◆ Material shown ◆
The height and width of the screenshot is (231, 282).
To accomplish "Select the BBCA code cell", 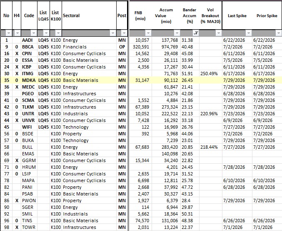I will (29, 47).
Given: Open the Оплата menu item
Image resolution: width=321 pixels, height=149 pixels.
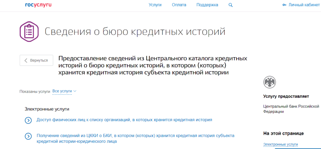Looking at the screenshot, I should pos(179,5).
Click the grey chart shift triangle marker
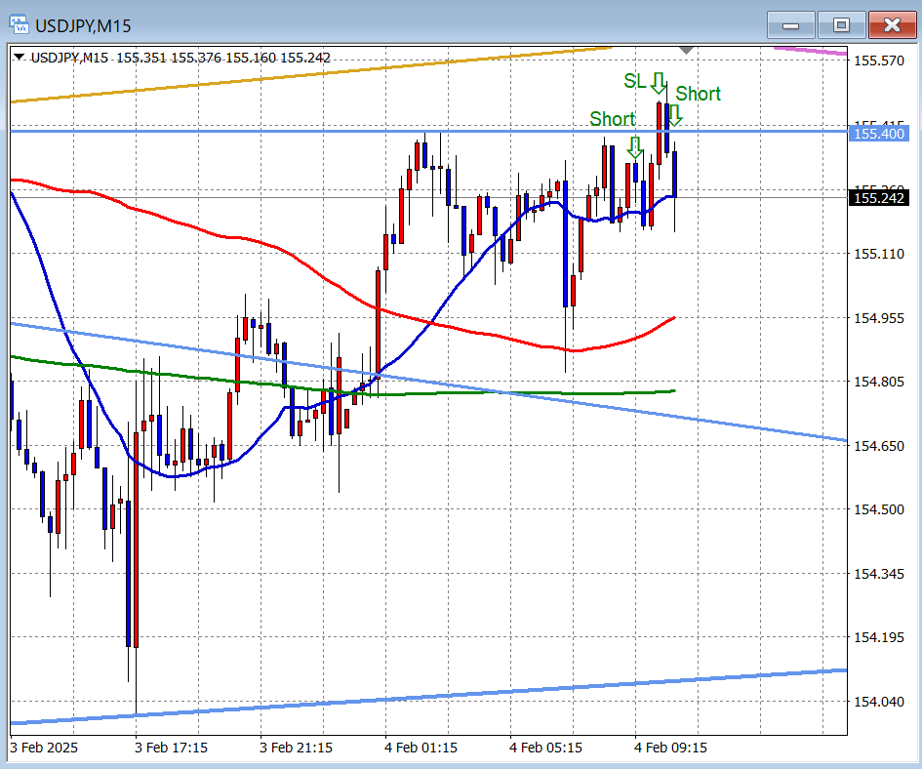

◆ Work instructions ◆
After locating the line that contains "Given: Open the Оплата menu item", output it and all later lines through the end of the material exactly, leaving out pictures.

◆ Output ◆
Given: Open the Оплата menu item
Image resolution: width=321 pixels, height=149 pixels.
Looking at the screenshot, I should pos(179,5).
Click the grey chart shift triangle marker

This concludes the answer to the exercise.